When only the bottom is raised with no side contractions, the flume is commonly called a broad-crested weir.
When the downstream depth is shallow and enough convergence exists between the upstream and downstream channels, the flow passes through critical depth. This condition is known as free flow. For this case, upstream heads at one location relative to the control bottom elevation near the region of critical depth can be used to determine a usable head versus discharge relationship for flow measurement.
Flume head loss is less than about one-fourth of that needed to operate a sharp-crested weir having the same control width, and in some long-throated flumes, may be as low as one-tenth. Another advantage compared to most standard weirs is that for a properly designed and installed flume, the velocity of approach is a part of the calibration equations. Velocity of flow can usually be designed to minimize sediment deposition within the structure. Gradual convergence sections at the entrance tend to improve velocity distribution of approach flow and the passage of floating debris.
The two basic classes or forms of flumes are;
Long-throated flumes control discharge rate in a throat that is long enough to cause nearly parallel flow lines in the region of flow control. Long-throated flumes can have nearly any desired cross-sectional shape and can be custom fitted into most canal-site geometries. The modified broad-crested weirs, also called ramp flumes, are styles of long-throated flumes.
Short-throated flumes are considered short because they control flow in a region that produces curvilinear flow. Although they may be termed short throated, the overall specified length of the finished structure, including transitions, may be relatively long. The Parshall flume is the most common example of this type of flume. calibrations for short-throated flumes are determined empirically by comparison with other more precise and accurate water measuring systems.
Other special uses flumes are;
H-Flumes are made of simple trapezoidal flat surfaces. These surfaces are placed to form vertical converging sidewalls. The downstream edges of the trapezoidal sides slope upward toward the upstream approach, forming a notch that gets progressively wider with distance from the bottom. These flumes should not be submerged more than 30 percent. This group of flumes, including H-flumes, HS-flumes, and the HL-flumes have been used mostly on small agricultural watersheds and have not found extensive use in irrigation flow measurements.
Cutthroat flumes are so named because they resemble Parshall flumes with the throat “cut out.” They are formed by directly connecting a 6:1 converging section to a similar diverging section. Thus, they consist of a converging level inlet section with vertical sidewalls and a diverging level outlet section also with vertical sidewalls.
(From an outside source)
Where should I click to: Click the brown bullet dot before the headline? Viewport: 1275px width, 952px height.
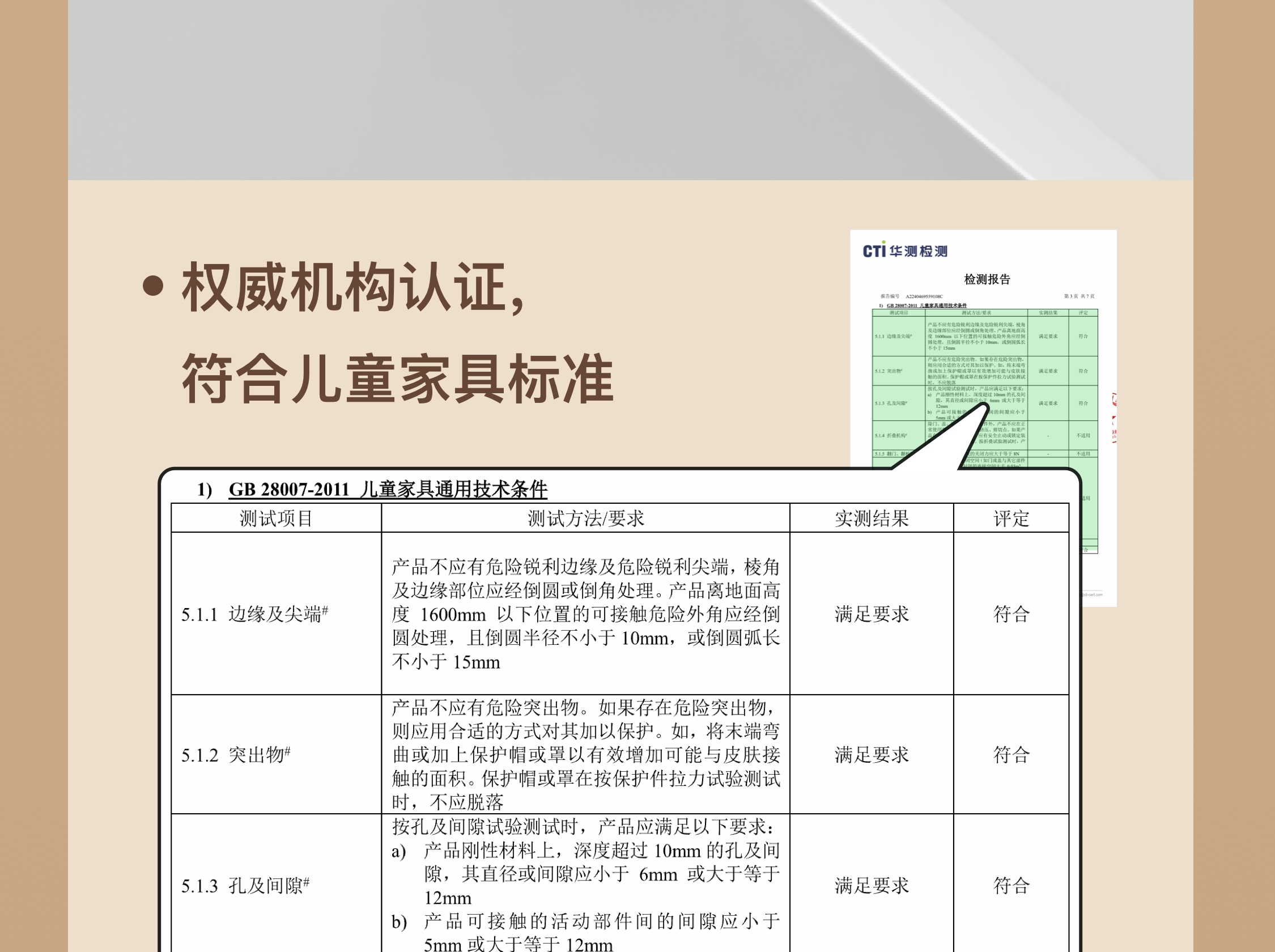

They do not have any parallel walls forming a straight throat and, thus, belong to a class of throatless flumes. The converging and diverging walls do not necessarily match those of other flumes in either converging or diverging slope or length. The primary objective of their development was construction simplicity compared to Parshall flumes.
Palmer-Bowles flumes are frequently made as inserts with circular bottoms that conveniently fit into U-shaped channels or partially full pipes. These flumes make a transition from a circular bottom section to a raised trapezoidal throat and transition back to a circular bottom section. These flumes are of the long-throated type and can be calibrated by theoretical analysis.
Flat-Bottomed Trapezoidal Flumes
Flat-bottomed trapezoidal short-form flumes were first developed to be placed in canals and to conform more closely to usual small canal shapes. Therefore, if possible, the cross section of the canal and the start of the converging portion of the flume should match. They were designed to set flush with respect to the bottom of the incoming channels in an effort to assist sediment movement and allow the canal to drain dry between uses. Although the latter objective was achieved, the authors did not establish whether sediment movement was a function of upstream velocity or floor configuration.